## Work instructions
A. From the sentiment classifier page, return the text that begins at the words "We develop a" and stops after the words "real word cases.".
B. According to the sentiment classifier page, what accuracy must the model reach when predicting review sentiment?
C. Rewrite the paragraph of the sentiment classifier page that begins "We develop a supervised classification" as a short list that keeps its main facts.

Giter VIP home page Giter VIP logo

bayes-sentiment-prediction's Introduction

Developing your first sentiment classifier in Python

The project

We develop a supervised classification Bag of Words (BoW) model with Bayes algorithm on movie reviews corpus. This model must predict which movie reviews are likely to belong to one of the two sentiment categories: positive or negative with 70% or greater accuracy. Adding other categories as output such as neutral, slightly positive or slightly negative would be closer to real word cases.

Dataset Description

  • 2.000 movie reviews with sentiment polarity classification crawled from Rotten Tomatoes.
  • 1000: reviews labelled as negative & 1000: reviews labelled as positive.
  • Reviews are stored one per file with a naming convention cv000 to cv999 for each of neg and pos.
  • Each movie review has a unique file identifier.

Bayes Theorem

  • P(label) is the prior probability of a label. P(negative) = number of negative reviews/total number of reviews. P(positive) = number of positive reviews/total number of reviews.
  • P(features|label) is the likelihood probability, the likelihood of evidence: What is the probability that a given feature set (outcome) will occur, given this positive or negative label (evidence). i.e. P(Hate & Negative) = P(Hate) * P(Negative | Hate)

[Records from a dataset]
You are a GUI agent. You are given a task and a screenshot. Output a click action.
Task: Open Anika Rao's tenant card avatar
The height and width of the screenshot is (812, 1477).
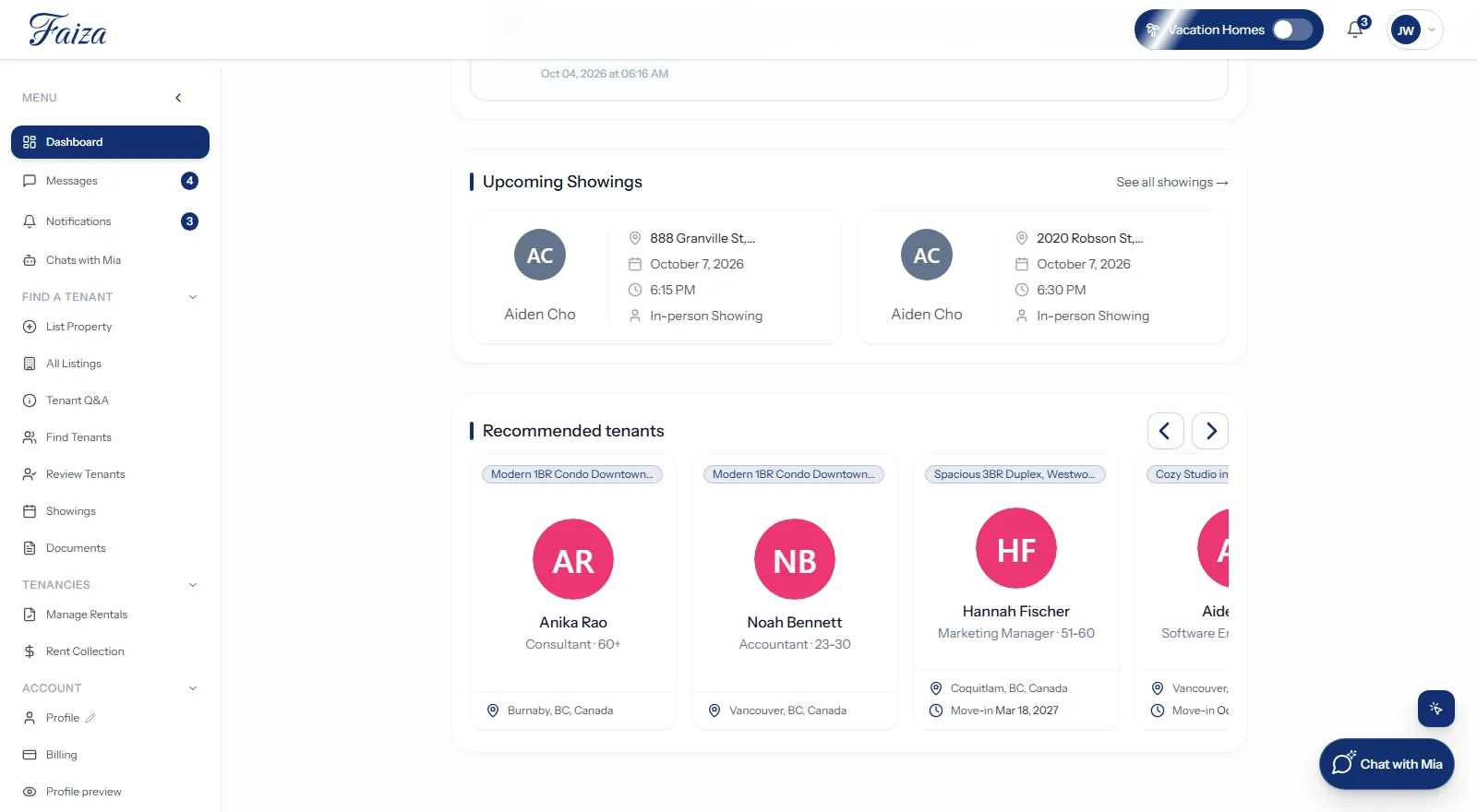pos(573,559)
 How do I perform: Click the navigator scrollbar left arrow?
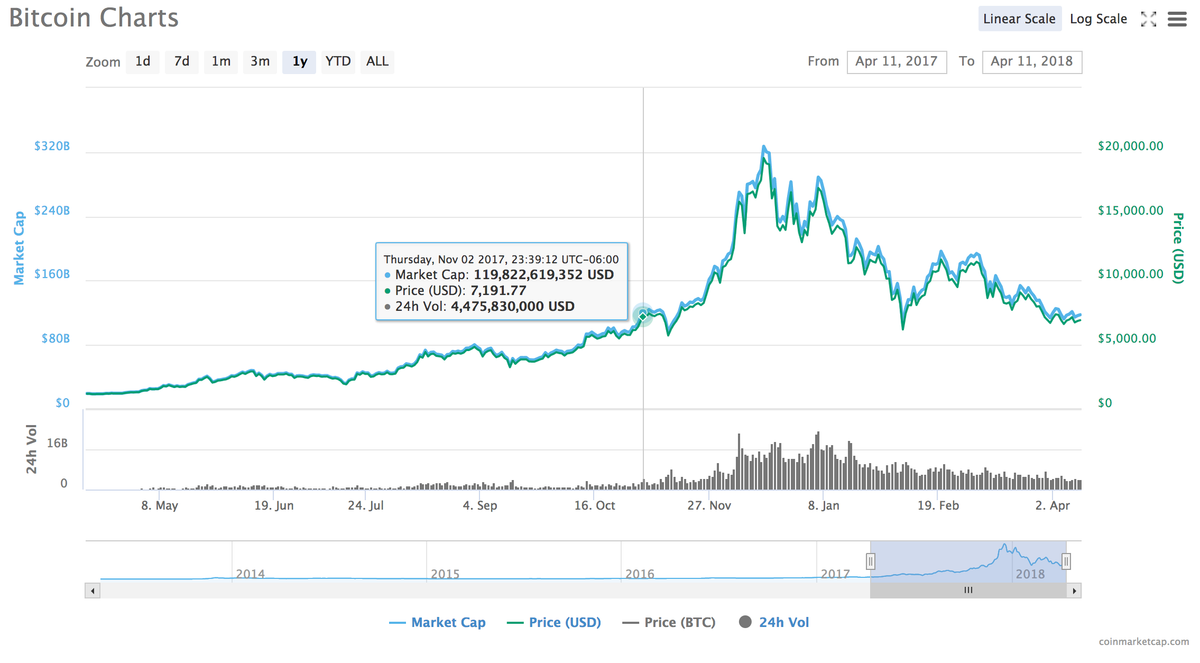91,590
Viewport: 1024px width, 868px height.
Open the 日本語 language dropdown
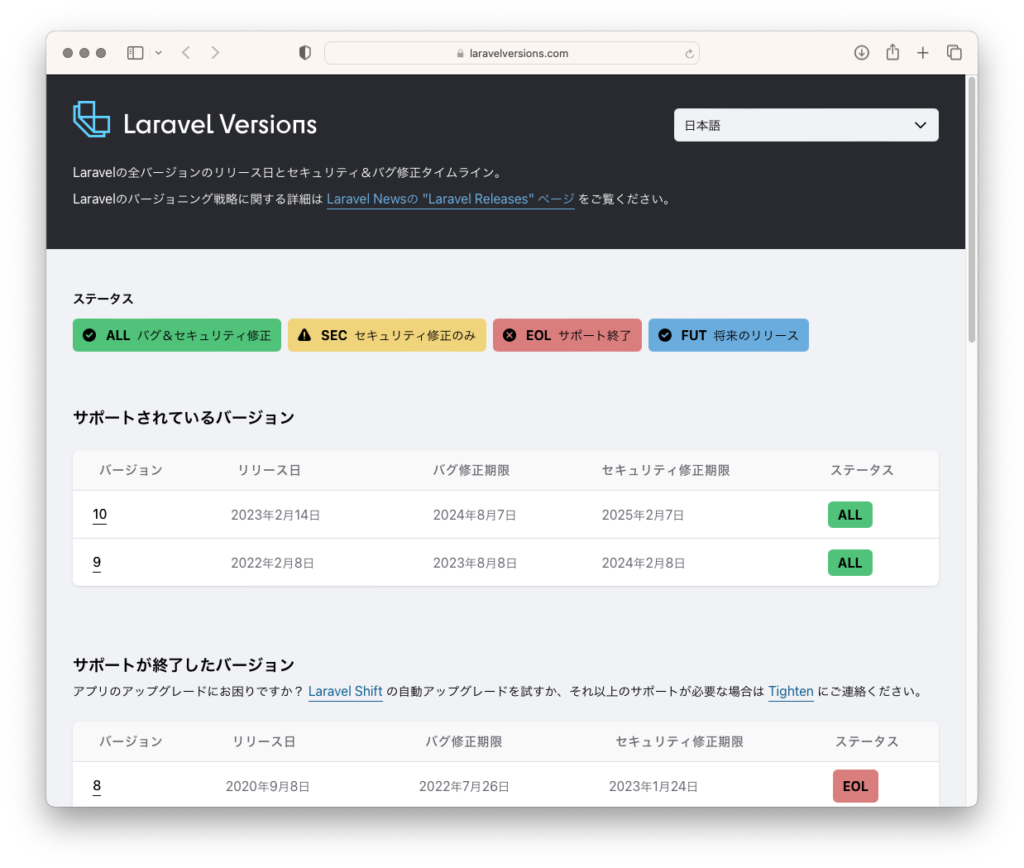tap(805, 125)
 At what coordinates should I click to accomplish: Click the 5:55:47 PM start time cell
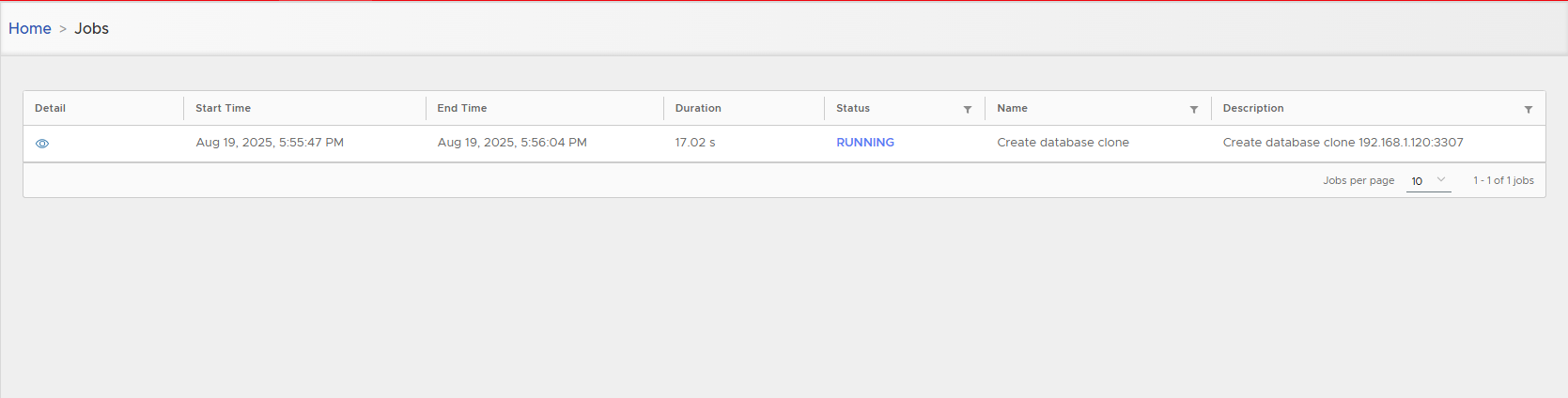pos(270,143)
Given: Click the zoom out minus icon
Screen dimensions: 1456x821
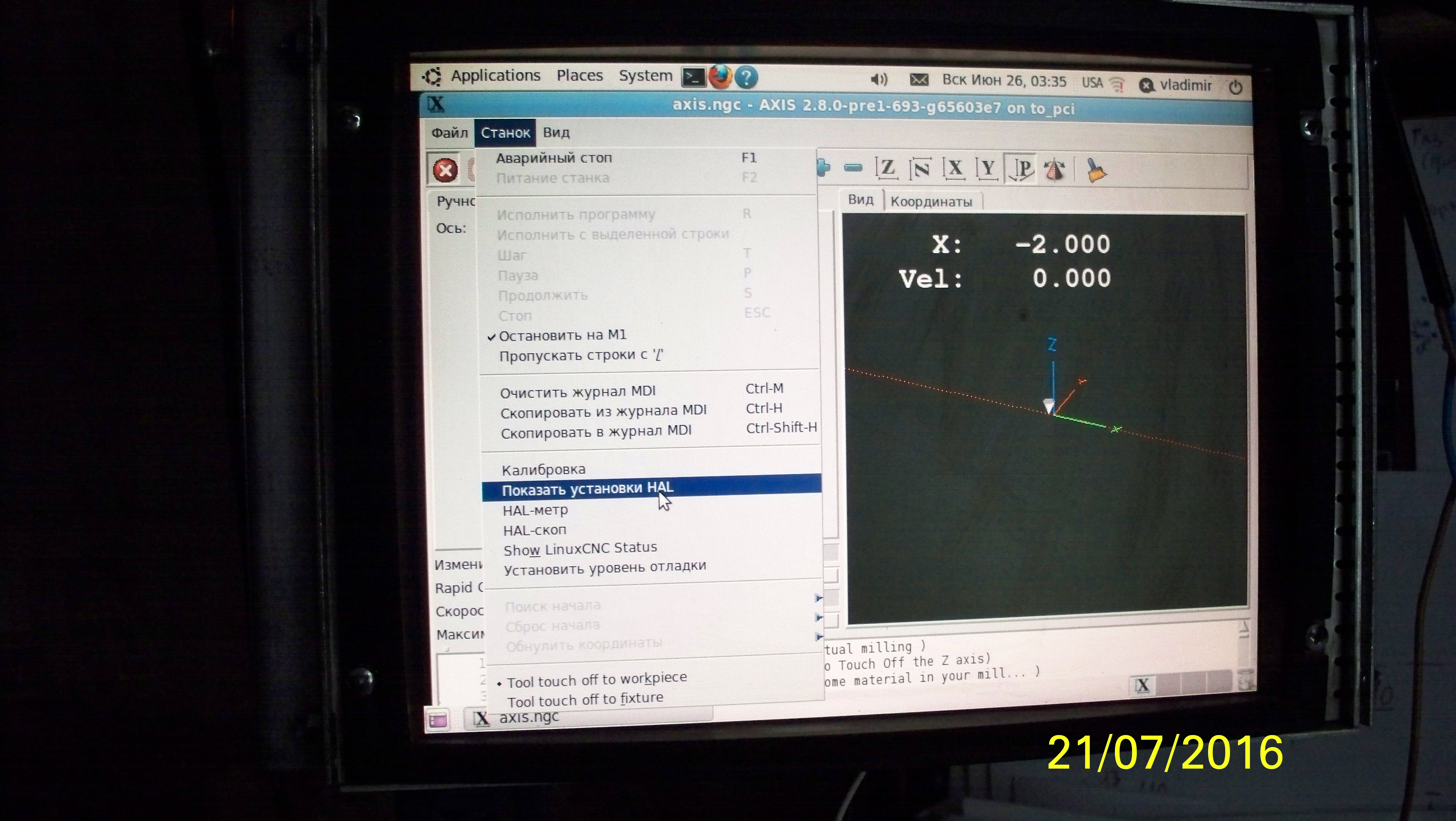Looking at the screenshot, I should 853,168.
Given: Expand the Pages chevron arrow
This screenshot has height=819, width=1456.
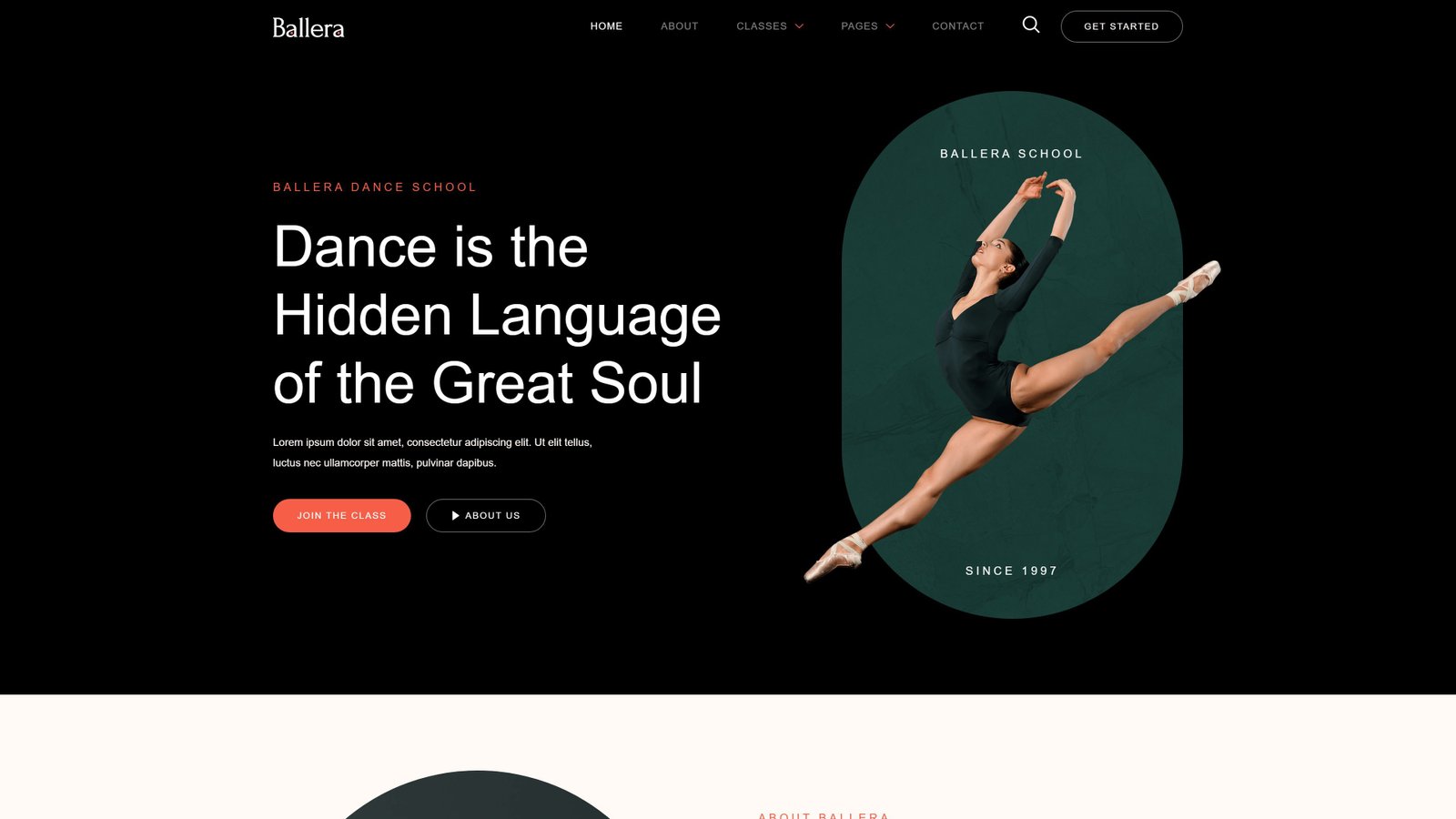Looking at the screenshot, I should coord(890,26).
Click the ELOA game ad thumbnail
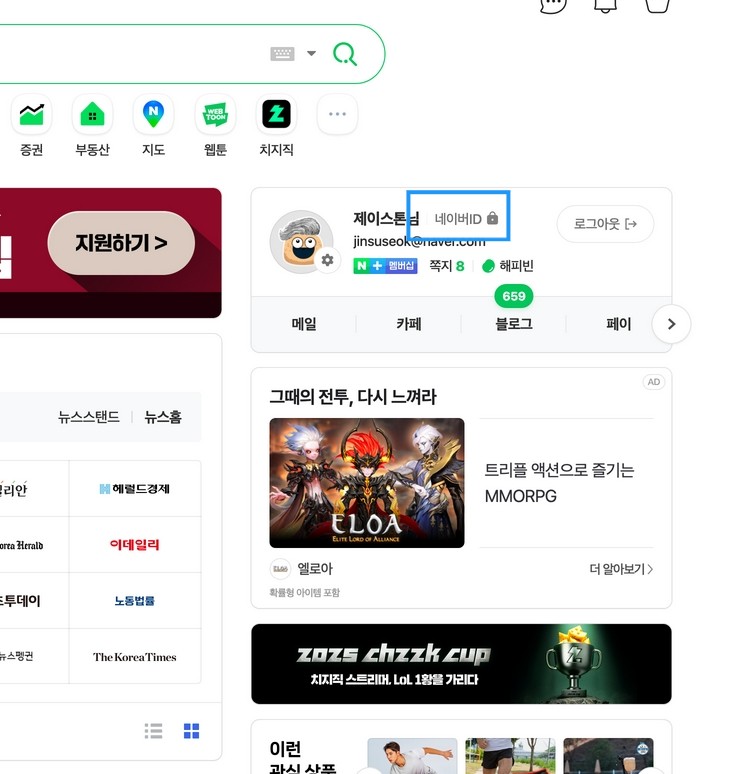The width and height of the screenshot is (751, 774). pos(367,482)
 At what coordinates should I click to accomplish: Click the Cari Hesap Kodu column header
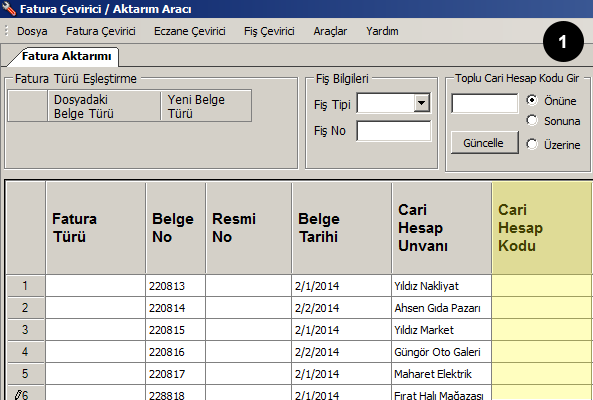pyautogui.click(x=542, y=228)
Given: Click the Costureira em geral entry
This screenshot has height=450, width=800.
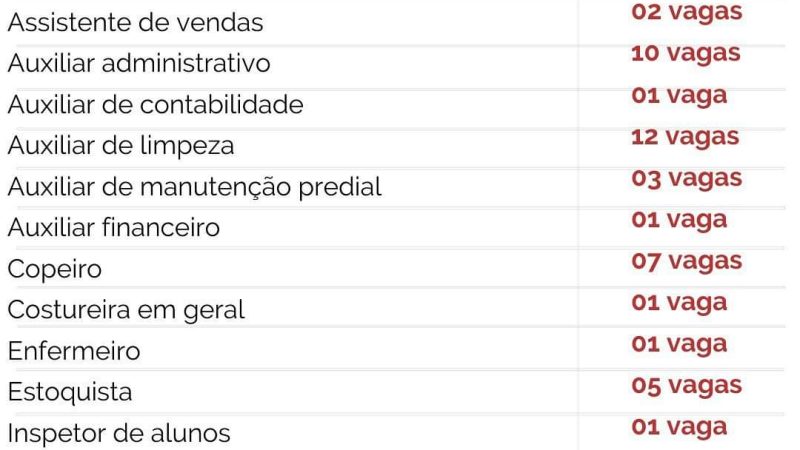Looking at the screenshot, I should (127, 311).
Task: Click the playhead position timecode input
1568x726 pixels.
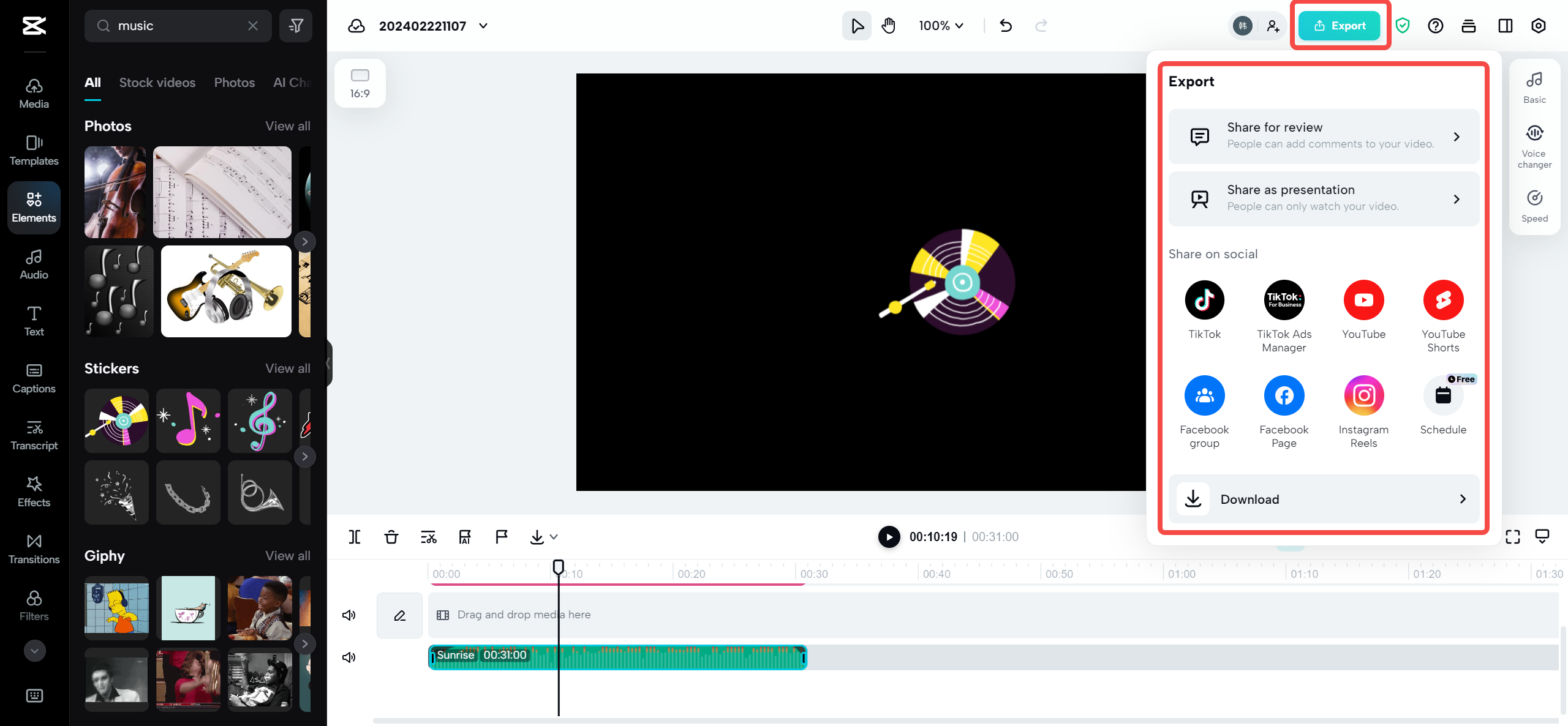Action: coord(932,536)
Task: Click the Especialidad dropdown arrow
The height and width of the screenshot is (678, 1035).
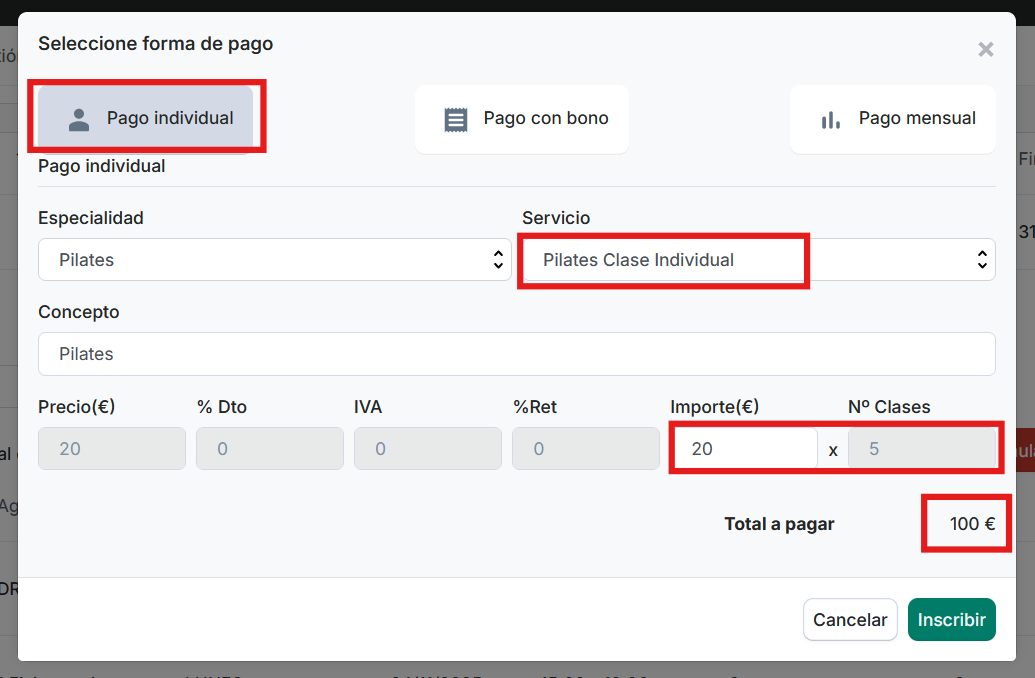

## Exercise results
A.
We develop a supervised classification Bag of Words (BoW) model with Bayes algorithm on movie reviews corpus. This model must predict which movie reviews are likely to belong to one of the two sentiment categories: positive or negative with 70% or greater accuracy. Adding other categories as output such as neutral, slightly positive or slightly negative would be closer to real word cases.

B. 70% or greater.

C.
- The model is a supervised Bag of Words (BoW) classifier that uses the Bayes algorithm on a corpus of movie reviews.
- It must sort reviews into two sentiment categories, positive or negative, with at least 70% accuracy.
- Adding categories such as neutral, slightly positive or slightly negative would be closer to real cases.